さて、こうしてみると、黎明期の大学は、現在そのように呼ばれているものとはまったく異なっていることに気づく。大学というと、われわれは、実体的な土地や建物、組織・制度、あるいは、学問を教授する教師とそれを聴く学生という固定的な関係によって成立する空間をイメージする。しかし、少なくとも、当時のボローニャの自治都市の大学はそうではなかった。むしろ、自由な諸個人がランダムに出会う結節点が大学だったのだ。
しかし、一方で、見逃してはいけないのは、当時の大学が、普遍性を指向する空間でもあったという要素である。各大学の講義はヨーロッパの共通語であるラテン語で行なわれ、各分野での授業内容にはほとんど地域差がなかった。背景には共通言語の使用に加え、イスラム経由で復興したアリストテレスの形而上学と学問的方法論、そして、キリスト教の神学体系が共通の基盤を形成したためである。だから、教師たちは土地に縛られることなく、ヨーロッパ中の大学を自由に移動することが可能だったし、また、理念的には、古代ギリシアを出自とする哲学体系とキリスト教出自の神学体系とが、ある種の緊張を伴いながら、統合されたのである。その意味で、「大学は最初からトランスローカルな知識空間」であった。

▸ 問題の説明: 黎明期の大学についての読解文によれば、各大学の講義は何語で行なわれていたか。

▸ 提供データ:
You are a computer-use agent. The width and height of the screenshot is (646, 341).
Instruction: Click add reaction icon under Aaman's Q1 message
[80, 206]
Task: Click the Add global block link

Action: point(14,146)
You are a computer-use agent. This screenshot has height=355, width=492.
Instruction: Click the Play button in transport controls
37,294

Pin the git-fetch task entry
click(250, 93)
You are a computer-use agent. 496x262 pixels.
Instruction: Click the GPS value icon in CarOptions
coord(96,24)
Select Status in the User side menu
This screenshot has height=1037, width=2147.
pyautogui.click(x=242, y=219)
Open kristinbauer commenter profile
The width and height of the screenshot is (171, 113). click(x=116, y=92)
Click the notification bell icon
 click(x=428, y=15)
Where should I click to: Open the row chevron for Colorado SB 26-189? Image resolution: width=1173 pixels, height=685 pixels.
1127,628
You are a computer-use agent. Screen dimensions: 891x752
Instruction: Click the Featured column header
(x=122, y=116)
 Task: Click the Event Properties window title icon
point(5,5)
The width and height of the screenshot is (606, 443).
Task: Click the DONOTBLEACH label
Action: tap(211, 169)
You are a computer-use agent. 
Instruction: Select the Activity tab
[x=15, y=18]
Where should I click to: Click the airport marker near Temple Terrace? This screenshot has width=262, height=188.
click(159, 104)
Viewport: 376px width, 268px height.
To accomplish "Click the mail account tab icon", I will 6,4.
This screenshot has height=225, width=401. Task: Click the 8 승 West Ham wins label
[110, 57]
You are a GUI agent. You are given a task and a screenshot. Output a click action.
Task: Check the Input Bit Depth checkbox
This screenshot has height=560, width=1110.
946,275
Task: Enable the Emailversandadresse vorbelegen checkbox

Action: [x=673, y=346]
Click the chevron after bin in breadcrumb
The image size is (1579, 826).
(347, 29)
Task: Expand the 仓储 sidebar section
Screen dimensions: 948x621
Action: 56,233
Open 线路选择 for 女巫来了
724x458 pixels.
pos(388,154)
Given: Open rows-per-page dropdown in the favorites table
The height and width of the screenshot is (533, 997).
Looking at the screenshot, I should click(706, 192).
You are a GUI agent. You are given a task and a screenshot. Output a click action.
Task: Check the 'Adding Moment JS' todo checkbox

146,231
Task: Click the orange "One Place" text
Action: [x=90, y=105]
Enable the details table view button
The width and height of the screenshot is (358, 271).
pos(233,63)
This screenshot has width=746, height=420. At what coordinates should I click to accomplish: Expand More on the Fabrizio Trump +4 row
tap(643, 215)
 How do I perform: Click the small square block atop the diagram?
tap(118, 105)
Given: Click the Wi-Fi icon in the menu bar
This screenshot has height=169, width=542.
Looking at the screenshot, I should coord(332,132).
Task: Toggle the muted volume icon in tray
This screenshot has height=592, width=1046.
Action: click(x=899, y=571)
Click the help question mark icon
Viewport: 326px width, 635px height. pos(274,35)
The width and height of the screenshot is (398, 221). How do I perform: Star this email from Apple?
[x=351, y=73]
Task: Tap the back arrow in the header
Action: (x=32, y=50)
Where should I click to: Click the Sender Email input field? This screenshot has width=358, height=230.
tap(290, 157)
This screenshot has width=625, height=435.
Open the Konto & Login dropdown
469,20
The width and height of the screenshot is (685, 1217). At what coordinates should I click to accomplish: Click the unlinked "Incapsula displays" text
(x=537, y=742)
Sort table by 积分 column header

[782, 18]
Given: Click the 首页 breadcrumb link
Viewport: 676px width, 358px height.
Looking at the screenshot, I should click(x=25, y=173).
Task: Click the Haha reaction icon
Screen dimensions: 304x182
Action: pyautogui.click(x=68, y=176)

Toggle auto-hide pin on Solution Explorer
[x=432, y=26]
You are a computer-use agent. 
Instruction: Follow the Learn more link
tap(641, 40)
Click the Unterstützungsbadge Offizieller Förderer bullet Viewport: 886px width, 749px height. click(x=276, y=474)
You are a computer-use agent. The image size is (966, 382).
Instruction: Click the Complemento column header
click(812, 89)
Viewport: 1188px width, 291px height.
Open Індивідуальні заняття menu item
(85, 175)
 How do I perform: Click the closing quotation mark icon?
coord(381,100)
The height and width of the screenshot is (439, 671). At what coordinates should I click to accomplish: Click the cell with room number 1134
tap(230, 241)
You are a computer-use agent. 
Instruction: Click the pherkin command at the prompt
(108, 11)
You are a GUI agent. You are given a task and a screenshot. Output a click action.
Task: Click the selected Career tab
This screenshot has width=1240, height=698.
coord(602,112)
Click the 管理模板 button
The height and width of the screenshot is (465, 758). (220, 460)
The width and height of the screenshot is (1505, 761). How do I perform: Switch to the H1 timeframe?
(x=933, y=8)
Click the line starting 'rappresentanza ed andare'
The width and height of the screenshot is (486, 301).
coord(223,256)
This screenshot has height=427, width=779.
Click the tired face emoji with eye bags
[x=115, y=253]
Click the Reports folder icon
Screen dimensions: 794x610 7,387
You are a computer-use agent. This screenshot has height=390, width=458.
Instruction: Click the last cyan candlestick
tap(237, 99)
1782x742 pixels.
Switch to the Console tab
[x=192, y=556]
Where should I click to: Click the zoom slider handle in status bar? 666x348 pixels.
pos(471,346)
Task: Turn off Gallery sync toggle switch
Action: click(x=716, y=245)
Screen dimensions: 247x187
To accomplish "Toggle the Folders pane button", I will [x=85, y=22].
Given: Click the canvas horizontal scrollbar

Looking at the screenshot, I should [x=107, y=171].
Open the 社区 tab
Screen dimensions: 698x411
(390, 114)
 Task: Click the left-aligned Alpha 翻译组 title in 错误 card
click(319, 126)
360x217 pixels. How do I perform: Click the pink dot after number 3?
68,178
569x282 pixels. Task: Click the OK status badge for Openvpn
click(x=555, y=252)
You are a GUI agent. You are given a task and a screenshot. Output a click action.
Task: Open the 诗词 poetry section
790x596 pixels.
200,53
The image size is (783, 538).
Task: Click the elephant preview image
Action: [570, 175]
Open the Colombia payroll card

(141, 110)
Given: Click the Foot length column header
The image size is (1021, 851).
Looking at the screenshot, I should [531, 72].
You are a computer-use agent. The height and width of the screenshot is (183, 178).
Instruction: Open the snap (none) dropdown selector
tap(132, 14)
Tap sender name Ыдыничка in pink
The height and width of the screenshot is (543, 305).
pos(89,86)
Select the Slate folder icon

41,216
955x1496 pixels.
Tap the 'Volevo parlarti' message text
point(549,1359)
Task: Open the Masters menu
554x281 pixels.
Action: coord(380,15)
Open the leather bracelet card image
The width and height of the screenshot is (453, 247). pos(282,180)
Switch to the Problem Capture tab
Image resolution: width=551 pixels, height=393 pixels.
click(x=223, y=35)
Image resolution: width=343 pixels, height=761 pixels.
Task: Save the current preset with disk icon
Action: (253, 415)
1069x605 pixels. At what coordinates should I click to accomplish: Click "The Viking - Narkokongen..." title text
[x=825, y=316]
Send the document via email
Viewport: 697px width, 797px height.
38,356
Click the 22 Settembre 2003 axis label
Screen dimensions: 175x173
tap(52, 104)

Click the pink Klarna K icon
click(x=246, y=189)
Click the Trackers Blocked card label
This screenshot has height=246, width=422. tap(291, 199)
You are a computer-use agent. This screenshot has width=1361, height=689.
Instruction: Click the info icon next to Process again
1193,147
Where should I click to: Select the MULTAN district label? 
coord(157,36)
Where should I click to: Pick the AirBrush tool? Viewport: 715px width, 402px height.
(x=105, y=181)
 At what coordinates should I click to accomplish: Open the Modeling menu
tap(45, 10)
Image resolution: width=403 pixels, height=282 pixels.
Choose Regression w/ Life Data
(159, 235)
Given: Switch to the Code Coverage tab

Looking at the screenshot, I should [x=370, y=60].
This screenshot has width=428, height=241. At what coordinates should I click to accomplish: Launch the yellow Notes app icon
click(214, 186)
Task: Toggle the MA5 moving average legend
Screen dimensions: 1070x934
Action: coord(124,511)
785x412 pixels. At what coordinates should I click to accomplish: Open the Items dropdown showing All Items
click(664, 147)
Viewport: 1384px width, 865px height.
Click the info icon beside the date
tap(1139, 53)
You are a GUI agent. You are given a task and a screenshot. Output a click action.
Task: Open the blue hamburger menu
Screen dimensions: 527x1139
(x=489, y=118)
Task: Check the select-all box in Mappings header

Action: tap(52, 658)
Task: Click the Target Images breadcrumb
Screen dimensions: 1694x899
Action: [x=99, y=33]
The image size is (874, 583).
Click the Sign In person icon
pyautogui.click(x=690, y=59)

▸ 課題の出力: ヨーロッパの共通語であるラテン語で行なわれていた。